As vozes que dava o mísero manteado foram tantas, que chegaram aos ouvidos do amo, o qual, detendo-se a escutá-las, supôs que alguma grande aventura lhe vinha, até que reconheceu claramente ser o seu escudeiro quem gritava; e voltando as rédeas, arrancando a custo um galope, tornou para a venda. Achando-a fechada, rodeou-a à procura de alguma entrada.
Mal era chegado às paredes do pátio, que pouco altas eram, quando viu o desalmado divertimento que ao seu escudeiro se estava fazendo. Viu-o subir e descer pelos ares com tanta graça e presteza, que para mim tenho desataria a rir, se a raiva lho consentira. Fez quanto pôde para subir do cavalo ao espigão do muro; mas tão moído e quebrado estava, que nem apear-se pôde; e assim, de cima do cavalo começou a vomitar tantos doestos e impropérios aos que lhe manteavam o Sancho, que não é possível acertar a escrevê-los; mas nem por isso eles interrompiam as risadas e a obra, nem o voador Sancho cessava das suas queixas, mescladas ora com ameaças, ora com súplicas; mas tudo era por demais; nem lhe aproveitou enquanto de puro cansados o não deixaram.

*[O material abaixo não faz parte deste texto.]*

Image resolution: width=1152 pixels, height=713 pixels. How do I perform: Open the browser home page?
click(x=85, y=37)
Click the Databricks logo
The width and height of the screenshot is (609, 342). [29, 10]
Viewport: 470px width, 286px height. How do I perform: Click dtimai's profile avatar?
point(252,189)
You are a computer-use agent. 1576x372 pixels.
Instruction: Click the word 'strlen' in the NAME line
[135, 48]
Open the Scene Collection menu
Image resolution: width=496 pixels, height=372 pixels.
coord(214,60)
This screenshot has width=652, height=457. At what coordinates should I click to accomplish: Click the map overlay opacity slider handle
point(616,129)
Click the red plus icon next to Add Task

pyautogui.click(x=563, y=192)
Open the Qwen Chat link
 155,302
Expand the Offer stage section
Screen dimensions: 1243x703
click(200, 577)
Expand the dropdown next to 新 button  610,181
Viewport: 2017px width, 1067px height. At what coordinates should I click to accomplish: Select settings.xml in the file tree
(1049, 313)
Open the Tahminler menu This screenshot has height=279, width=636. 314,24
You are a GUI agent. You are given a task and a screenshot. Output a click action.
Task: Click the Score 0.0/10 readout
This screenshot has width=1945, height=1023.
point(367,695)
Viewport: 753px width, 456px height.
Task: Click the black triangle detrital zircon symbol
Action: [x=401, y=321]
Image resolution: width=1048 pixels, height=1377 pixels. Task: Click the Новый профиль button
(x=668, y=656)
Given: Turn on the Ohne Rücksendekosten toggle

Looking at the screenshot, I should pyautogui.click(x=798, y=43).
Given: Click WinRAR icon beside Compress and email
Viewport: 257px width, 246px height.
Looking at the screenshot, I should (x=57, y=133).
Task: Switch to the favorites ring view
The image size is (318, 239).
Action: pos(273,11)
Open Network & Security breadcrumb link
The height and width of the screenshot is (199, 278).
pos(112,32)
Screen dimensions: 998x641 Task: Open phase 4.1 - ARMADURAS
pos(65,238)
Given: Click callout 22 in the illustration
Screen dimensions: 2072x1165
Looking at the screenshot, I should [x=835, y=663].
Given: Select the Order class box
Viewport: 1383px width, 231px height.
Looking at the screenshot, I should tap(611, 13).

Trouxeram-lhe o burro; e, subindo-o para cima dele, o embrulharam com o gabão. A compassiva de Maritornes, vendo-o tão estafado, pareceu-lhe ser bem socorrê-lo com uma caneca de água, e trouxe-lha do poço por ser mais fresca. Recebeu-lha Sancho, e, levando-a à boca, deteve-se aos gritos que o amo lhe dava, dizendo:
— Filho Sancho, não bebas água, filho, não bebas, olha que morres; aqui está o santíssimo bálsamo; vês — (e mostrava-lhe a almotolia) — com duas gotas que bebas disto, pões-te bom sem falta nenhuma.
A estes brados volveu Sancho a vista de revés, e disse com outros ainda maiores:
— Já porventura se esqueceu Vossa Mercê de que não sou cavaleiro? ou quer que me acabem de sair as entranhas que me ficaram desta noite? guarde o seu remédio com todos os diabos, e deixe-me cá.